Given the Probabilists' Hermite differential equation: $$U''-xU'+\lambda U=0\tag{1}$$
A book question asks me to:
Find the first $4$ polynomial solutions (for $\lambda = 0,1,2,3$), each normalised such that the highest power of $x$ has a coefficient of unity.
So I substituted $$U=\sum_{n=0}^{\lambda}C_nx^n\tag{2}$$ into $(1)$ and equated coefficients of $x^n$ to get the recursion relation:
$$C_{n+2}=\frac{(n-\lambda)}{(n+1)(n+2)}C_n$$
So I am looking to find the values of the coefficients $C_0,C_1,C_2$ for $$U=\sum_{n=0}^{3}C_nx^n=C_0+C_1x+C_2x^2+x^3$$
where we are given that $\color{blue}{C_3}=1$.
Using the recursion relation I find that for $(n=0, \lambda=2)$: $$C_2=-C_0$$
and for $(n=1, \lambda=3)$: $$\color{blue}{C_3}=-\frac13C_1\implies C_1=-3$$
This is as far as I can get to in this question.
The book answer simply states:
Using the recurrence relations, and setting the coefficient of the
highest power to $1$, $U_0=1, \,U_1=x,\, U_2=x^2-1\,$ and $U_3=x^3-3x$
I know from this page on Wikipedia that the book answer is right, but the answer is not very helpful to me as I have no idea why $U_0=1$. Does this mean that $C_0=1$, if so how did the author deduce this from the recursion relation?

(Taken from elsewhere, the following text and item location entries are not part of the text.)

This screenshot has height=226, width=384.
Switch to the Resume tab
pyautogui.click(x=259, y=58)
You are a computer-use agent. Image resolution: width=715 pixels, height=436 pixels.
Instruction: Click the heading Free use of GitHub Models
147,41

I showed that $C_1$ is equal to $-3$. So why is $U_1\ne-3x$? The same misunderstanding follows for $U_2$ and $U_3$. In fact I don't understand why $U_3$ doesn't contain an $x^2$ term and a constant term. Also, where is the $x$ term in $U_2$ and the constant term in $U_1$?

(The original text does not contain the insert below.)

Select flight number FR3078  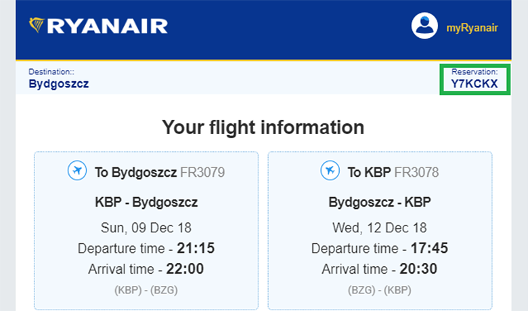click(416, 172)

I have only just started reading about Hermite polynomials so my understanding is very weak (apologies).
Is there any chance someone could explain as simply as possible how to obtain $U_0,U_1,U_2,U_3$?
Thank you.
Best Answer
You should add a second index to the recurrence formula in order to avoid confusion. $$C_{n+2}^{(\lambda)}=\frac{(n-\lambda)}{(n+1)(n+2)}C_n^{(\lambda)}$$ With this, it is an immediate consequence that in even indexed polynomial $U_0, U_2,\dots$ the odd coefficients $C_{1}^{(\lambda)}, C_{3}^{(\lambda)}$ are zero and analogous for the odd indexed polynomials. So you have the trivial cases
$$U_0(x)=1$$ $$U_1(x)=x$$
For $U_2(x) = C_{0}^{(2)} + x^2$ you get $$1=C_{2}^{(2)} = \frac{(0-2)}{(0+1)(0+2)}C_{0}^{(2)}$$ i.e. $\color{red}{C_{0}^{(2)}}=-1$ and $U_2(x)= x^2-1$.
For $U_3(x) = C_{1}^{(2)}x + x^3$ you get $$1=\color{red}{C_{3}^{(3)}} = \frac{(1-3)}{(1+1)(1+2)}C_{1}^{(3)}=-\frac{1}{3}C_{1}^{(3)}$$
i.e. $\color{red}{C_{1}^{(3)}}=-3$ and $U_2(x)= x^3-3x$.